African-Americans are less likely to receive a diagnosis for a mental illness than other racial groups. Because the illnesses aren’t diagnosed, individuals don’t receive treatment. Untreated mental illness can manifest itself in many ways: some patient turn to drugs to self-medicate, others become violent with loved ones and some may prefer living in the streets to living at home with family. The effects of undiagnosed mental illness extend far beyond the individual and their family: the community is affected, too. Increased crime rates and homeless populations result in additional expenses for local governments.
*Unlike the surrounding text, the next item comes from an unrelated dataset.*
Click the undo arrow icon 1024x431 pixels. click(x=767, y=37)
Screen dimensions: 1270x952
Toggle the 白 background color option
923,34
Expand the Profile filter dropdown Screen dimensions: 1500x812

There are a number of reasons African-Americans are not being diagnosed and treated for mental illness in the same way whites are, even though rates of mental illness is the same among both Blacks and Whites. Key among them is the fact that so many of our people are misinformed about the different mental disorders and the ways they are treated. We still use antiquated terms to describe those who are battling a mental illness and we buy in to stereotypes associated with the disease.

Lack of access to quality healthcare is another reason our people aren’t getting the treatment they need. So many communities across the country lack solid clinics that can provide medical and dental care, let alone mental health services.

Mental illness can be treated and many people who suffer, whether it be from schizophrenia or bipolar disorder or another disease, can go on to live relatively normal lives by regularly taking their medication and following the directions of their doctors. But first, we must work to make sure our people are getting to step one: a diagnosis.

Local governments should fund more mental health clinics that provide basic screenings in poverty stricken neighborhoods. Schools, hospitals and community centers should pay attention to the behaviors of their students, patients and customers, referring those who stand out to a mental health professional, and following up to see if they made the appointment. Churches can play a big role, opening up the conversation about mental illness so that families are no longer ashamed to approach the topic with a loved one.

By pushing for awareness in African-American communities and increased services in poorer areas, we can begin to erase the stigma associated with the disease and start to create healthier communities.

(Judge Greg Mathis is vice president of Rainbow PUSH and a national board member of the Southern Christian Leadership Conference.)